Years later, as a reasonably secular, restrained academic, it is clear that perhaps I, more than God, wanted to be cold, to ponder starvation, to flirt, listen to music, and place myself in a grand historical drama. The Calvinist theologian I idolized in my college days – Karl Barth – used to say something like ‘when we try to speak of God we often end up yelling about ourselves.’ Perhaps I should have taken heed of his words, as I stood in that park, enjoying the image of myself shouting about an Africa I neither understood nor, in truth, cared to understand.
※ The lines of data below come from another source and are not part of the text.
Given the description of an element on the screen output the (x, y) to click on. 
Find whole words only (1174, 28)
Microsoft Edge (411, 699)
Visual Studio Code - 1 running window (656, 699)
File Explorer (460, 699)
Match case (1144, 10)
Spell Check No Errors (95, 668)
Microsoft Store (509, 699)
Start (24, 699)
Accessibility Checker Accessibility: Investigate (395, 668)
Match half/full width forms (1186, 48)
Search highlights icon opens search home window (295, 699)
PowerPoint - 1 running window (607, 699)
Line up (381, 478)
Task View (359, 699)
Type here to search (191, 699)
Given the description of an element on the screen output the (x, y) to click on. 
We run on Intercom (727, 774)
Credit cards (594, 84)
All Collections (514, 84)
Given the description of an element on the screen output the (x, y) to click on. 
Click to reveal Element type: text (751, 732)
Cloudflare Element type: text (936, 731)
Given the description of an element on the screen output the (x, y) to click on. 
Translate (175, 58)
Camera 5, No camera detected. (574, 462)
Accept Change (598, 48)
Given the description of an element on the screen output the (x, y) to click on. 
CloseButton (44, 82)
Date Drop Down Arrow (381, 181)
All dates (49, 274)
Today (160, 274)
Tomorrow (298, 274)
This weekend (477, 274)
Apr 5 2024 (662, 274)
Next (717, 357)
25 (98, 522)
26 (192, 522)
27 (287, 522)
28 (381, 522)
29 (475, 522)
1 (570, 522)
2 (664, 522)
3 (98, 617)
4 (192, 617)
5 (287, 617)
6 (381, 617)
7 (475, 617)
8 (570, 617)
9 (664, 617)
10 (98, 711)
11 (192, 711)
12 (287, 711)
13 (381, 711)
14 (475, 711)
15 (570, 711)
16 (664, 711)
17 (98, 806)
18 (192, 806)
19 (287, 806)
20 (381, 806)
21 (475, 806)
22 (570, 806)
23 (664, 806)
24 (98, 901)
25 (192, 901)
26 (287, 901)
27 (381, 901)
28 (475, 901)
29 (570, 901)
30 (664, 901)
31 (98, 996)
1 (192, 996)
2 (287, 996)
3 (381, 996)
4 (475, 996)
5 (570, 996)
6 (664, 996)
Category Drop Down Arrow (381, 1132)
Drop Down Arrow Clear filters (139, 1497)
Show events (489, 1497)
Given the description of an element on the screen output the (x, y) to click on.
The Kony 2012 incident has made clear that people like my college self continue to wield considerable influence on U.S. policy in the Horn of Africa. I date their involvement to 1998; the early days of the Bush 2000 campaign. Allen Hertzke, an American academic sympathetic to Evangelicals, suggests that these American Evangelical groups are in large part responsible for the international drive for South Sudan to secede from Sudan. I’m prone to agree. Though, unlike Hertzke, I’m unconvinced that the U.S. Evangelicals’ effect on African policy is all-in-all a good thing. Too often their media outlets simplify facts, and obscure the role of African religions, presenting the conflicts as Christian vs. Muslim. Too often they motivate their members to action by degrading Islam as fundamentally evil and fanatical. Too often they turn a blind eye to the atrocities committed by those they openly support.
The groups’ mistakes are well documented – as seen with the reaction to Kony 2012, whose producers were on their way to meet Sudan’s “Lost Boys” when they ran into Uganda’s “Invisible Children.” As U.S. policy towards the Great Lakes in particular continues to often be defined by ad-hoc moments of catalysing advocacy– “Save Darfur,” “Kony 2012,” the budding “Save Nuba” movement – rather than well drawn, long-term, regional planning, I think it’s time we reflect on why these movements continue to thrive despite their systemic errors.